China and India on Saturday held high-level talks, amid the border standoff between the militaries of the two countries near eastern Ladakh. The talks were requested by India and were held at the Border Personnel Meeting Point in Maldo on the Chinese side of the Line of Actual Control (LAC) in Eastern Ladakh, reported NDTV.
The Indian delegation was led by Lieutenant General Harinder Singh, Commander of 14 Corps, while the Chinese side was headed by the Commander of the Tibet Military District.

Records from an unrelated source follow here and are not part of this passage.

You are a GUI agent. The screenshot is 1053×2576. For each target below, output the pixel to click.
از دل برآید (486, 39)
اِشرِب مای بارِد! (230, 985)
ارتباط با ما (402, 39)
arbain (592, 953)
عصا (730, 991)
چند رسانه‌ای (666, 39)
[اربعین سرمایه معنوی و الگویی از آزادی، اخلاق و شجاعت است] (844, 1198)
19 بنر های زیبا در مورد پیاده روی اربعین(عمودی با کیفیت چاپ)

Multiple local-level talks by regional military commanders have not made any headway so far.
Without specifically mentioning the talks, the Indian army in a statement said Indian and Chinese officials continue to remain engaged through the established military and diplomatic channels to address the current situation in the India-China border areas.
India says the Chinese military is hindering normal patrolling by its troops along the LAC in Ladakh and Sikkim, and strongly refutes Beijing's contention that the escalating tension between the two armies was triggered by trespassing of Indian forces across the Chinese side.
The present tension between the two sides came into sharp focus when reports of skirmishes between the soldiers of both sides were reported in the Pangong Lake region on May 5 and May 6.
This stand-off is the most serious since India and China, who fought a brief war in 1962, were locked in a similar faceoff in Doklam, in the eastern Himalayas, that lasted nearly three months in 2017.
A day before the military-level meeting, on Friday, India and China vowed not to allow their "differences" become disputes and agreed to handle them through peaceful dialogue while respecting each other's sensitivities and concerns. The positive approach came at a diplomatic dialogue through video conference between Naveen Srivastava, joint secretary (East Asia) in the external affairs ministry, and Wu Jianghao, director general in China's foreign ministry.